Federal Health Privacy Law A Farce – 20 January 2000
“The right of Australians to have their personal health information safeguarded from unwarranted intrusion will be weakened by Federal Government privacy legislation” Mr Stephen Milgate, Executive Director of the Australian Doctors’ Fund said in Sydney today.
“In health there is a rapid development of databases containing personal health information. The central questions are who will be given access to these sensitive databases? How will we know and how will we approve of who is using our personal information?

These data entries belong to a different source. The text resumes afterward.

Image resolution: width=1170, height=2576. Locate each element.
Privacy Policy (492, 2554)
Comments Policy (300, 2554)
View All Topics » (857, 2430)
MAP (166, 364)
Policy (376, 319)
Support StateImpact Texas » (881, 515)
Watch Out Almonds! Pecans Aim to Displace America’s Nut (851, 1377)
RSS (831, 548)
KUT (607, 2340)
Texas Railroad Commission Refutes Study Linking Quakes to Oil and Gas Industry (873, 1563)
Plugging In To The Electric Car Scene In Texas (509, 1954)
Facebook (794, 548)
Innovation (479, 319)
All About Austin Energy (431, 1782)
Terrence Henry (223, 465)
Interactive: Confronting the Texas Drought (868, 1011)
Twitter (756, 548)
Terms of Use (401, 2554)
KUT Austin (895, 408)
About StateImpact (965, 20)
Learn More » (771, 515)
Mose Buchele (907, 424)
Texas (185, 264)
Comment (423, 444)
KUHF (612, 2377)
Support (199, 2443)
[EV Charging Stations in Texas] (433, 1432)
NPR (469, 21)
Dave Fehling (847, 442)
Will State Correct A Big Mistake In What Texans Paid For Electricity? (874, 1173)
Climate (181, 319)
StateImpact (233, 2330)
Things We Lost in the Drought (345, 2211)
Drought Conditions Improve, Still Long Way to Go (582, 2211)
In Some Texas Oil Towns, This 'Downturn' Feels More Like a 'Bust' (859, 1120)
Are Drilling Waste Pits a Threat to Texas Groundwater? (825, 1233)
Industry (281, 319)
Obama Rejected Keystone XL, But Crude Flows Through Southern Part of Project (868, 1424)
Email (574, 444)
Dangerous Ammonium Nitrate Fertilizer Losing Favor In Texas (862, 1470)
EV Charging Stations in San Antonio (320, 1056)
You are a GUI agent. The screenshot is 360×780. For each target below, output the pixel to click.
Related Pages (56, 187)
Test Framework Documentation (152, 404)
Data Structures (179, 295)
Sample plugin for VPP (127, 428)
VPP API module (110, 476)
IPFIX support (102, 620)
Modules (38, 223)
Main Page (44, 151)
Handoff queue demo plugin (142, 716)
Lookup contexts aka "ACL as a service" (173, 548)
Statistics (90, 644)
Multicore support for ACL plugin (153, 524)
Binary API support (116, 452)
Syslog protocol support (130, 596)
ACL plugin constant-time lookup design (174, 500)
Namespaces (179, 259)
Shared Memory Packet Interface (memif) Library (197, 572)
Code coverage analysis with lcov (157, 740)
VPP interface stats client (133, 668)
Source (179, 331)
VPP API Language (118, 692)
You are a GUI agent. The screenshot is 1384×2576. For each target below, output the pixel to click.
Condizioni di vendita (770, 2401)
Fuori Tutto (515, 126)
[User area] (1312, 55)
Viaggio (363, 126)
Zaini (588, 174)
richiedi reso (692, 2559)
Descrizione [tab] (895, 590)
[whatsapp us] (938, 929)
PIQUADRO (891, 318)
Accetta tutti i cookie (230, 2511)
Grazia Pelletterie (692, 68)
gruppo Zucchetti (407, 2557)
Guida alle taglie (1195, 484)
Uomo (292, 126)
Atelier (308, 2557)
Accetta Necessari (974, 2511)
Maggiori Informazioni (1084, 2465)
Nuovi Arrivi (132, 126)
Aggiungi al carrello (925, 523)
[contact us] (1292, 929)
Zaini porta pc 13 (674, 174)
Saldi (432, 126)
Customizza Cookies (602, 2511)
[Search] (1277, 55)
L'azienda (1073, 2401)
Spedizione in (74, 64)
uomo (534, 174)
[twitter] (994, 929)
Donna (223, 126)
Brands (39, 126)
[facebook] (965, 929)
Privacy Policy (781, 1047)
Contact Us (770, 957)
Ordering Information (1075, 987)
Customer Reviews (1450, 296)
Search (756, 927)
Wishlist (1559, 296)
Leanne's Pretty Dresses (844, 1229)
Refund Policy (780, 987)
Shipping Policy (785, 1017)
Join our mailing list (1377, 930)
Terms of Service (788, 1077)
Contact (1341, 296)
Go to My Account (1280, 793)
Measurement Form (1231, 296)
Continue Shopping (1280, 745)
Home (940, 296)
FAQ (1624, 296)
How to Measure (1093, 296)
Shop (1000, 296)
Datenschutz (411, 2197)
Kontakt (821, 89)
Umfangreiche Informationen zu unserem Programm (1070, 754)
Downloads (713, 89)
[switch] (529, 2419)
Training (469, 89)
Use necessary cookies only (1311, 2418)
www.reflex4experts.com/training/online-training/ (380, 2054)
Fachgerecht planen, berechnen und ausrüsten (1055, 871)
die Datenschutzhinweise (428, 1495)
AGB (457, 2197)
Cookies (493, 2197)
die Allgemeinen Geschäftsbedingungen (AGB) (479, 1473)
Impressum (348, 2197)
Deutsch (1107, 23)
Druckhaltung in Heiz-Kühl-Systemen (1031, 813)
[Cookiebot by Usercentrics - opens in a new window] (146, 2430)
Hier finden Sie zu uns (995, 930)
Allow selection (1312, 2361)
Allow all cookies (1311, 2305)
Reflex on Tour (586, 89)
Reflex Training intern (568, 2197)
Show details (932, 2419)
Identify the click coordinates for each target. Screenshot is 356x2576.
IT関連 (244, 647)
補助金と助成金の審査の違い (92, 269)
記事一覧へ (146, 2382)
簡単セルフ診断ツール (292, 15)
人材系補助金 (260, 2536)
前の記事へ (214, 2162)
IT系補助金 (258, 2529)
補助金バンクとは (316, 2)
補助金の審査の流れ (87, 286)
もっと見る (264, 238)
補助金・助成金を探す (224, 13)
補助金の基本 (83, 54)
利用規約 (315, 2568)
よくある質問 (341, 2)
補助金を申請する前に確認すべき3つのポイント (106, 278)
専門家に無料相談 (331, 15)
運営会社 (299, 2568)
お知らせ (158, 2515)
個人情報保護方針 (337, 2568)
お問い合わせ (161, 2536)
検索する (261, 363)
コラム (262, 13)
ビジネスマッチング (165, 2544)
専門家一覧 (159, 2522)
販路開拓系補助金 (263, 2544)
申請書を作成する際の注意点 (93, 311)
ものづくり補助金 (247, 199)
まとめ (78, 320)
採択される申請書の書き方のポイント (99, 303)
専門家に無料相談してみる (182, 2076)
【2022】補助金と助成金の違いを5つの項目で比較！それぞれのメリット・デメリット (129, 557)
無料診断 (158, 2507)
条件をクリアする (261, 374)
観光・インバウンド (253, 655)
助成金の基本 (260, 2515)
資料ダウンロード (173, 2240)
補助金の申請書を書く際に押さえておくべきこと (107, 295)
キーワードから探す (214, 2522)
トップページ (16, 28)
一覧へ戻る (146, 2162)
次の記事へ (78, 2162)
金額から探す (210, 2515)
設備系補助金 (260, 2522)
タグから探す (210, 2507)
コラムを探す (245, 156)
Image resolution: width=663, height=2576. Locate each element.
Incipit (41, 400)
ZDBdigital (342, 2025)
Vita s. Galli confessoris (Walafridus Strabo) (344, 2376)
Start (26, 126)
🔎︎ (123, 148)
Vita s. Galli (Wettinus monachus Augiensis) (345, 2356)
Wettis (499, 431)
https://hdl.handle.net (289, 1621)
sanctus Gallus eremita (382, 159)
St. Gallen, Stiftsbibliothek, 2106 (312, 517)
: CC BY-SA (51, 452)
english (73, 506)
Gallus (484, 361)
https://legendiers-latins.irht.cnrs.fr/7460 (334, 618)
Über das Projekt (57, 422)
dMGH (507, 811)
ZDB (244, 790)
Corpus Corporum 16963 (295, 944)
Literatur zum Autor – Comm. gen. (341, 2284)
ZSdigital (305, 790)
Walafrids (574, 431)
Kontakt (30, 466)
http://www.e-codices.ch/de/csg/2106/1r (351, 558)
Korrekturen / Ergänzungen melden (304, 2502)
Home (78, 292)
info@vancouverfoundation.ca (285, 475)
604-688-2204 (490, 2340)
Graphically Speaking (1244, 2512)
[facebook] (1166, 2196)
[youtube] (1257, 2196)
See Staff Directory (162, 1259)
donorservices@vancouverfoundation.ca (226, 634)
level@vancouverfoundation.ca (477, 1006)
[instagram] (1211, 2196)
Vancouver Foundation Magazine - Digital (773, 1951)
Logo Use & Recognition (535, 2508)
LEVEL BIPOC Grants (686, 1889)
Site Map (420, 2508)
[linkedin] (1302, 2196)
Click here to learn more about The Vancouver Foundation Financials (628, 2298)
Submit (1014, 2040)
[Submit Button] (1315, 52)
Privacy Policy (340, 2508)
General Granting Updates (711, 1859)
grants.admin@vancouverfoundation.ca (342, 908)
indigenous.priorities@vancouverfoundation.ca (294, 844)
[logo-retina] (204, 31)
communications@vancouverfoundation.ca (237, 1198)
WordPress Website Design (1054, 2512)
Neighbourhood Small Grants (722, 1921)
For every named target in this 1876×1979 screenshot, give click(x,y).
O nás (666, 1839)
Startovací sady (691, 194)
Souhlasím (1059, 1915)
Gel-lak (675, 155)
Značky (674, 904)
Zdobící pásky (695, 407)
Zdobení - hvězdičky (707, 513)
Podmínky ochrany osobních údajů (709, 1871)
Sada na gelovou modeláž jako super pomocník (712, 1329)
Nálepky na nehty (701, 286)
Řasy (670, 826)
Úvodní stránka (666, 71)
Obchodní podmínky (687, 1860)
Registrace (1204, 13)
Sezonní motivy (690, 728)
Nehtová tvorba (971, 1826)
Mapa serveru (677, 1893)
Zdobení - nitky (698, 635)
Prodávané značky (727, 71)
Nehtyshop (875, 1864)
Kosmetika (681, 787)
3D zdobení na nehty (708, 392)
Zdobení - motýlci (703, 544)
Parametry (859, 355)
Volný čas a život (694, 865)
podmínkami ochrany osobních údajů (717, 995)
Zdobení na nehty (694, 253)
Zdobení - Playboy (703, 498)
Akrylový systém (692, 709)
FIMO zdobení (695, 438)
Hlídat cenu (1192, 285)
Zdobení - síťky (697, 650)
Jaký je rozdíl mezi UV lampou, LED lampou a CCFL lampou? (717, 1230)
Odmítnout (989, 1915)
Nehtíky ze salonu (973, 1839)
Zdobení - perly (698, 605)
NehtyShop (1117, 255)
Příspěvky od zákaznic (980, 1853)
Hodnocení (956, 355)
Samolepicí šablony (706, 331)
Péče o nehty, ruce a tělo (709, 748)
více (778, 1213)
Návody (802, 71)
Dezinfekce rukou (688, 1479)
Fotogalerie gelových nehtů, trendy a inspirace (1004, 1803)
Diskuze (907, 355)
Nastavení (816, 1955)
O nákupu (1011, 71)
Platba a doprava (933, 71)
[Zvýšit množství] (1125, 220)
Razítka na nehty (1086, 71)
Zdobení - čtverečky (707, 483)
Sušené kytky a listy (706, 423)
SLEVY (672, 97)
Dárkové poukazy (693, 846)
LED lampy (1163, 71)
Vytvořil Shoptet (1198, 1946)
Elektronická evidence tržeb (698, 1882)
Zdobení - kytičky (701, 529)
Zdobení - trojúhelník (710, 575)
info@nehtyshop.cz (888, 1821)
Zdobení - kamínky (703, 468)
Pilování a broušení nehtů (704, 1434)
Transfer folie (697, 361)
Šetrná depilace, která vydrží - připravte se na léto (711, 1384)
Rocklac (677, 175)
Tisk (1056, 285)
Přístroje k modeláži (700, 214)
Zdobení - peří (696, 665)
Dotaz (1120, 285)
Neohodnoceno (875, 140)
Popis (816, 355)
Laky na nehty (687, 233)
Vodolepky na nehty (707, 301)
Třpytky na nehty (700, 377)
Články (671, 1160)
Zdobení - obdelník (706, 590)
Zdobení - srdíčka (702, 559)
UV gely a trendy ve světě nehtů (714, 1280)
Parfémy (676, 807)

What penalties will there be for unauthorised use and unauthorised access?”
“A growing demand for information, plus technological advances which enable vastly wider availability and encourage increased use of information, have meant that health information is required by an increasing number of users for an expanding range of purposes – Peter Williams Director Information Management and Clinical Systems, NSW Health, 1999.
“The Federal Government’s Privacy Amendment (Private Sector) Bill to be debated in Federal Parliament in February 2000 has determined that access to personal health information will be much wider and more diverse than has ever been previously contemplated”, Mr Milgate said. “Furthermore, the legislation will not penalise anyone who acts illegally as there are no penalties for a breach of this Privacy Act”.
“The Federal Government’s desire to produce weak private sector health information privacy legislation is being driven by its desire to satisfy a range of large private sector health care organisations” Mr Milgate said.
“The last thing the government wants to do is to impede or delay in any way its own project known as Health Online which will eventually see the clinical records of all Australians on one large interlinked database”, said Mr Milgate.
“The legislation should be withdrawn and a full privacy impact statement should be undertaken by an independent authority (not the Privacy Commissioner) and presented to the Parliament prior to debate on any legislation” Mr Milgate said.